Segundo ele, caberia à Câmara dos deputados julgar politicamente os parlamentares, e à Justiça, apenas a parte criminal do processo. "São duas coisas absolutamente diferentes: aqui há o juízo político, da responsabilidade pela falta de decoro e lá [na procuradoria] há a responsabilidade criminal. Quem entende de direito sabe a diferença gritante que existe entre um juízo político, que é a defesa da Casa, do nome da instituição, e o juízo jurídico, que é a aplicação da lei. Aí é o Judiciário", disse.
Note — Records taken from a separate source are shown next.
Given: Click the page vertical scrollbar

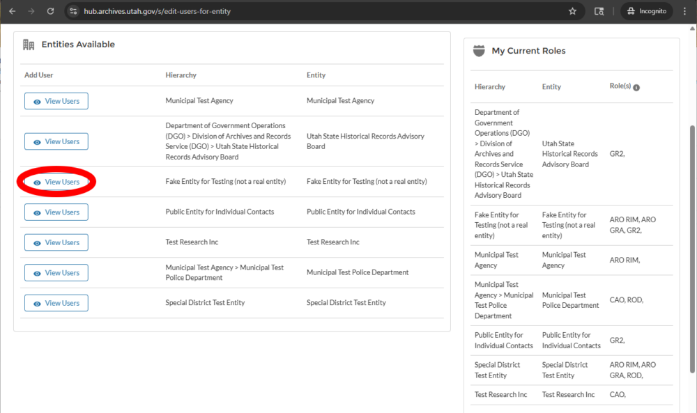Looking at the screenshot, I should 692,249.
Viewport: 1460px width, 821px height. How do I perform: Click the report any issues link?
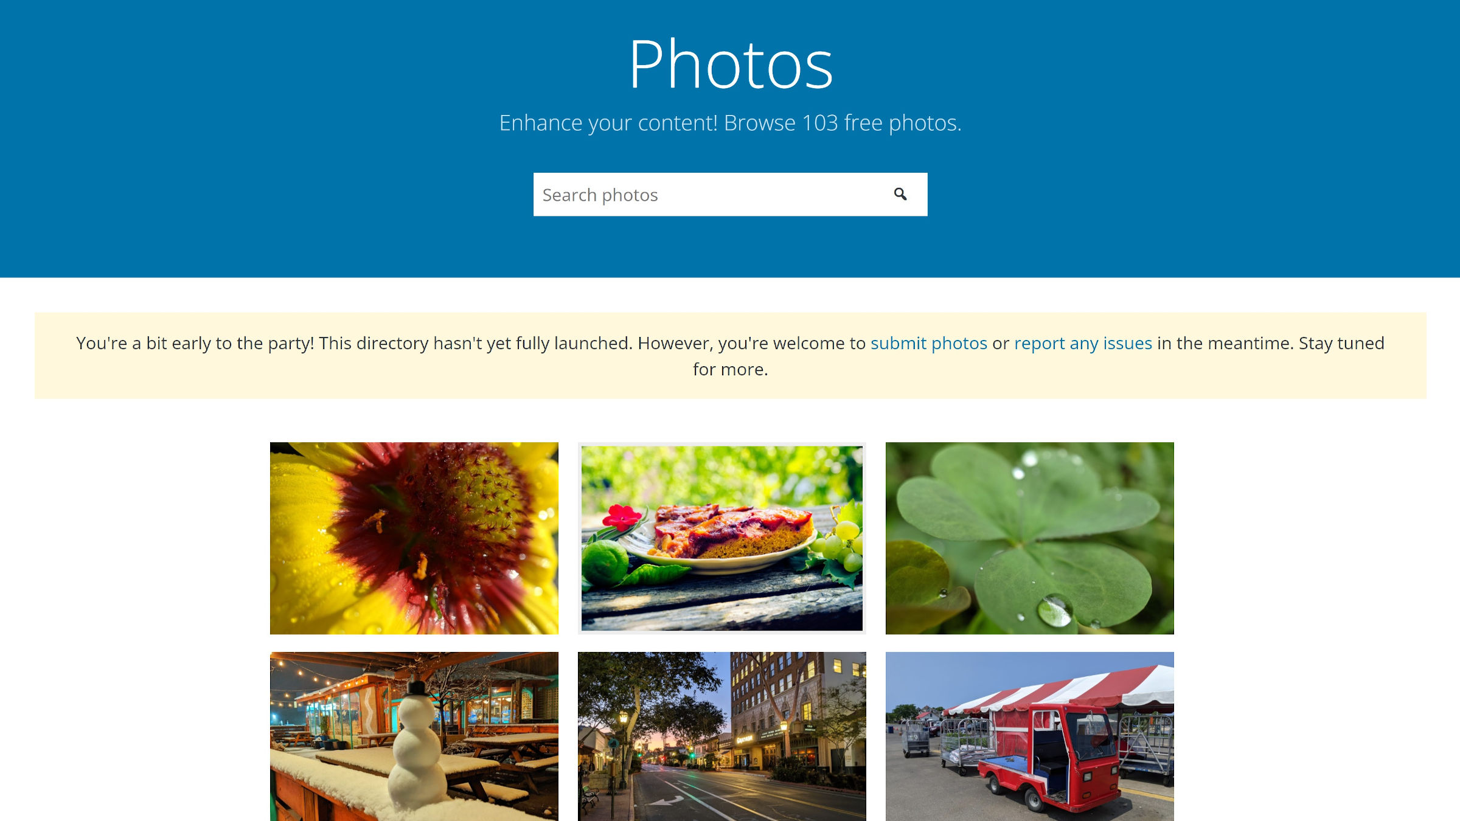coord(1083,343)
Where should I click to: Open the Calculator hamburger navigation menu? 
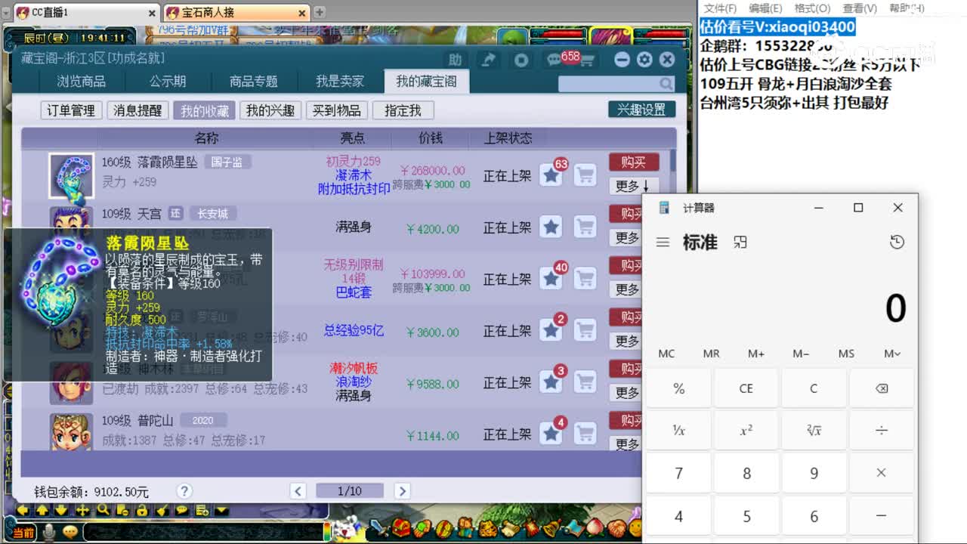[663, 243]
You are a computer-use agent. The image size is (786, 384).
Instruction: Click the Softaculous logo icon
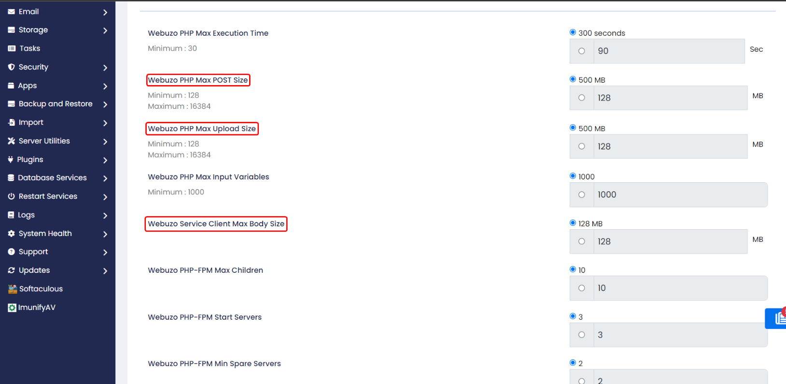[13, 289]
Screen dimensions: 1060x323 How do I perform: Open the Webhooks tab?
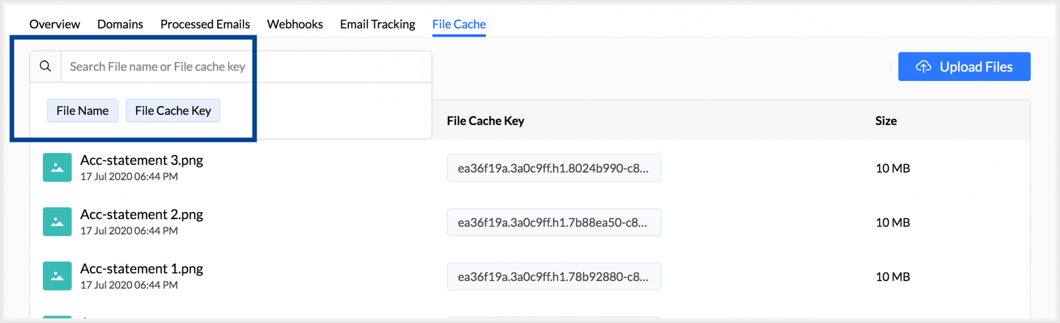[295, 24]
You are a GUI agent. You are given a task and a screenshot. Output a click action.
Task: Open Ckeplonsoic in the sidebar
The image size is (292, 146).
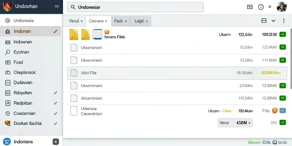[x=25, y=72]
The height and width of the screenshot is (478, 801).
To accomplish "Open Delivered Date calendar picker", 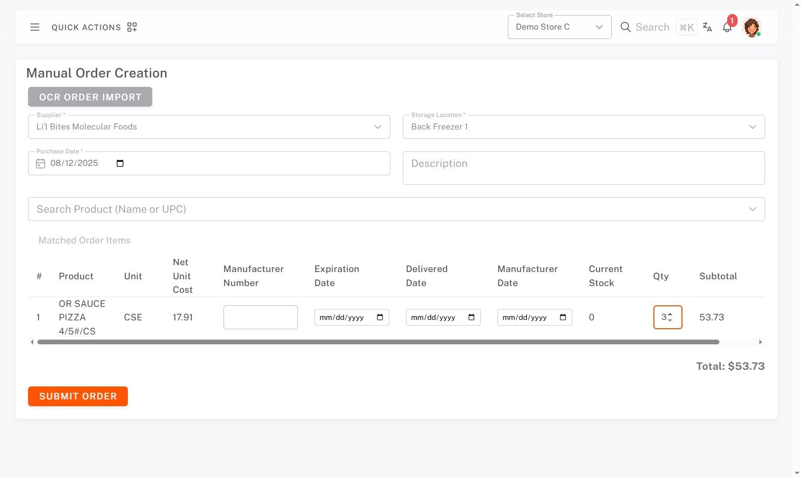I will (471, 317).
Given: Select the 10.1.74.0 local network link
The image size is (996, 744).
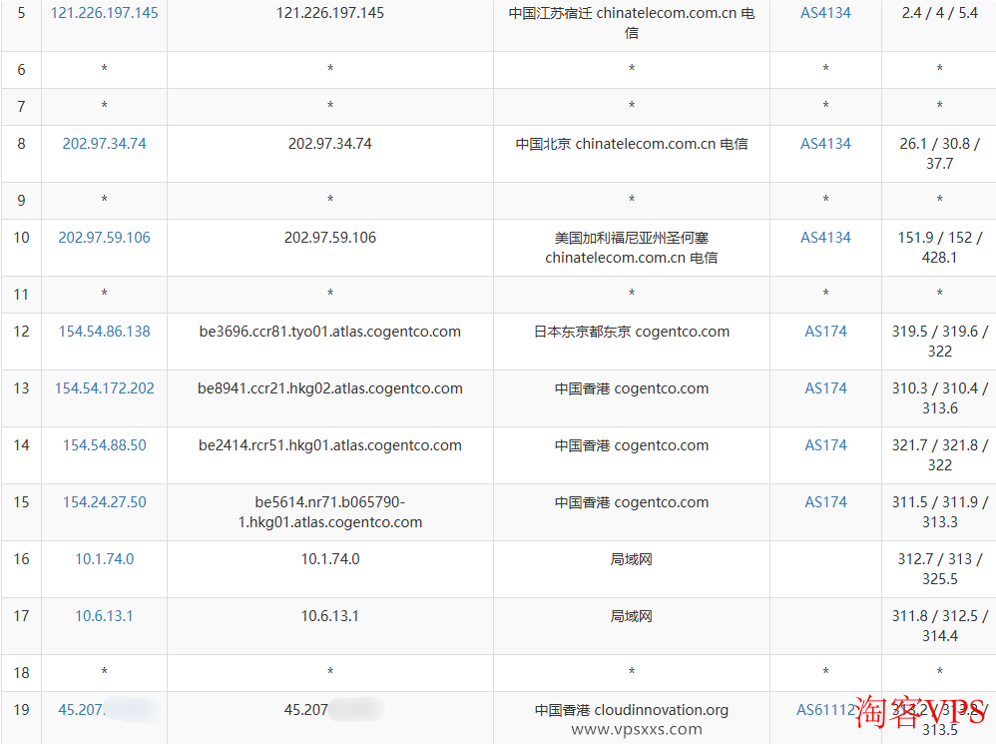Looking at the screenshot, I should pos(103,558).
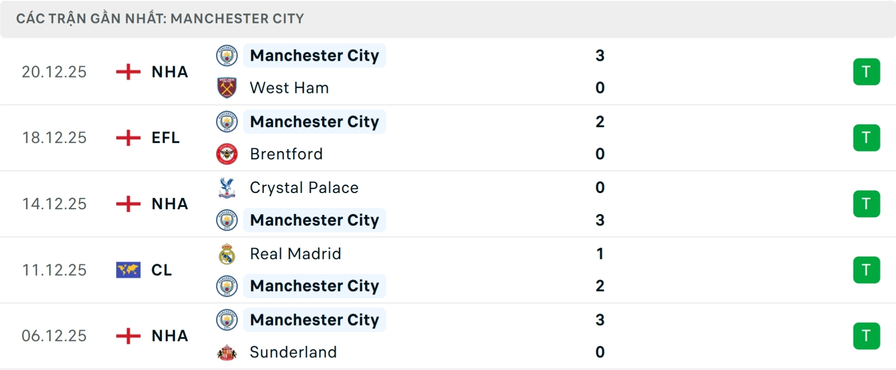Click the West Ham club crest
The height and width of the screenshot is (370, 896).
[227, 88]
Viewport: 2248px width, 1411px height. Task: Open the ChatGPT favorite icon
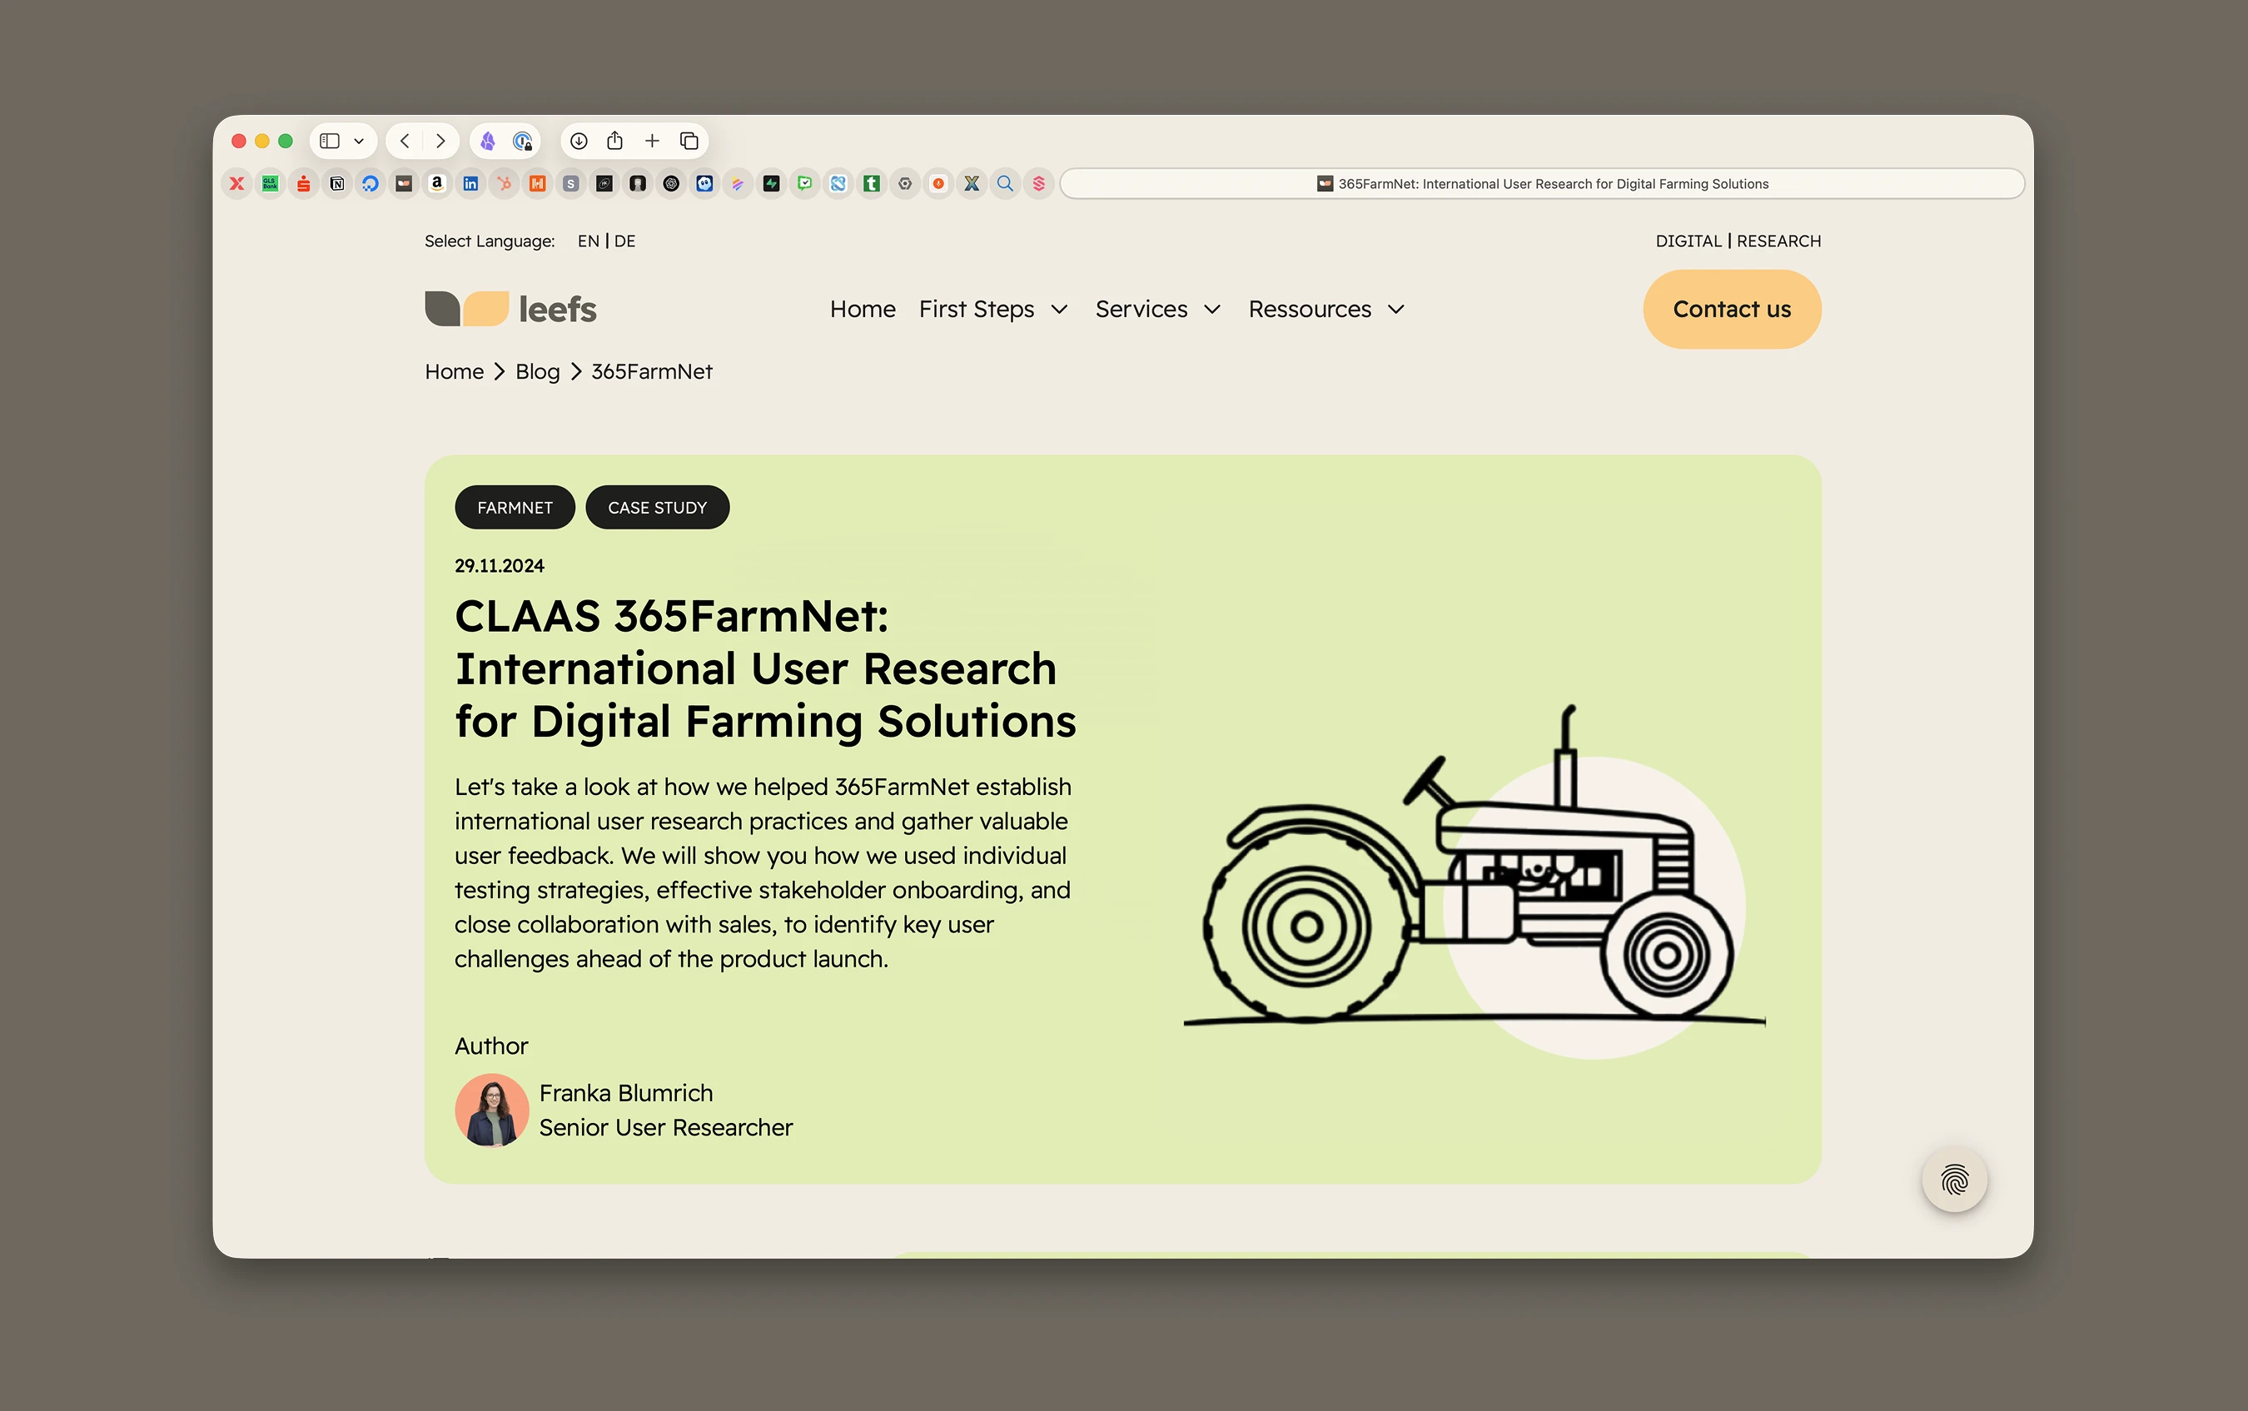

O presidente do Conselho de Ética e Decoro Parlamentar, deputado Ricardo Izar (PTB-SP), disse que o Conselho está preparado caso os processos contra parlamentares retornem à comissão. "Se a mesa resolver mandar para o Conselho, vamos ter de fazer um verdadeiro mutirão. Ainda não sabemos o que vai acontecer, mas, de qualquer forma, o Conselho está preparado", disse.

Ontem (31), o procurador-geral da República, Antonio Fernando de Souza, pediu a abertura de inquérito no Supremo Tribunal Federal (STF) contra 15 parlamentares suspeitos de envolvimento no esquema. Ele identificou indícios da participação desses parlamentares em crimdes de fraude em processos licitatórios, corrupção, tráfico de influência e lavagem de dinheiro. Os nomes não foram divulgados porque as investigações correm em segredo de Justiça.